» **SUPPLIED PASSAGE**:
········
The Secular Scripture explores three related areas of thought that will continue to preoccupy Frye: the dialectical polarization of imagery into desirable and abhorrent worlds; the recovery of myth in the act of literary recreation; and the struggle and complementarity between secular and sacred scriptures, between human words and the word of God.

The specific subject of The Secular Scripture is the study of sentimental romance, the literary development of the formulas found in the oral culture of the folk tale. It first appears in European literature in the Greek and Latin romances of the early common era. As a central form it surfaces again in the medieval romances and in the Elizabethan reworkings of the conventions of Greek romance, reemerging in the Gothic novels of the eighteenth century, and forming the structural basis of a great variety of nineteenth-century prose fiction, most explicitly in writers such as Walter Scott, Edgar Allan Poe, and William Morris.

In the twentieth century and beyond it appears again most unabashedly in fantasy and science fiction. Recent examples of the recurrent appeal of romance can be seen in the long-term success of the Star Wars films, the spectacular popularity of J.K. Rowling’s Harry Potter novels (and films), and the renewed interest in the cinematic version of J.R.R. Tolkien’s The Lord of the Rings, as well as in the widespread appeal of mystery novels, crime fiction, and Gothic horror fiction and “thrillers,” not to mention the remarkable pervasiveness of all these forms of romance in current film and television.

Frye observes that the forms of storytelling peculiar to saga, legend, and folk tale do not differ essentially from those of the Bible and certain other texts–the “epic of the creator”–which have had a sacred circle drawn around them by religious and cultural authority. The distinction between sacred and secular scriptures, as far as Frye is concerned, is primarily one of social context. Sentimental romance–the “epic of the creature”–has been vilified for centuries by the established cultural tradition, largely because of its unsanctioned preoccupation with sex and violence, and the disapproval of such “proletarian” or popular forms holds even today. Even when they become privileged objects of study, as is currently the case in cultural and film studies, the interest is often largely confined to their hidden ideological imperatives–what they tell us to believe or do.

The term “popular culture” has a widespread currency today, and its definition is often disputed. Frye offers what appears to be a very simple definition, at least of its literary form. It is that area of verbal culture–ballads, folk tales, and folk songs, for instance–which requires for its appreciation minimal expertise and education, and is therefore available to the widest possible audience. At the same time, by virtue of its wide-ranging appeal, popular literature often points the way to future literary developments, for with the exhaustion of a literary tradition there is often a return to primitive formulas, as was the case with Greek romance and the Gothic novel. Frye does not imply any value judgment in distinguishing popular from elite culture. He insists, instead, that they are both ultimately two aspects of the same “human compulsion to create in the face of chaos.”
········
» **DATA PROVIDED**:
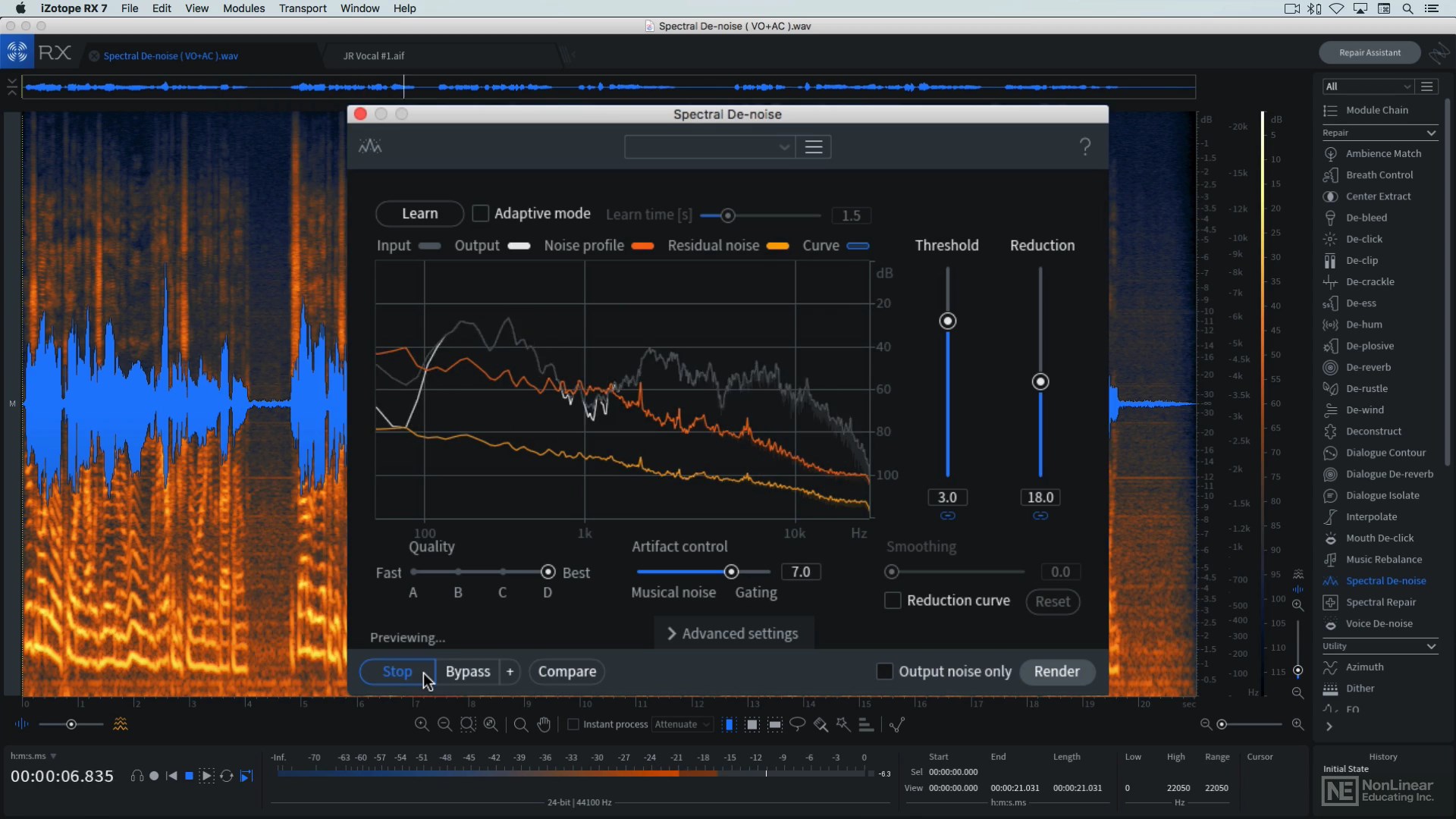
Task: Enable the Instant process checkbox
Action: point(573,724)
········
» **DO THIS**:
The passage on The Secular Scripture names writers of nineteenth-century prose fiction who use sentimental romance most explicitly. List every one of them.

» **TASK OUTPUT**:
Walter Scott, Edgar Allan Poe, William Morris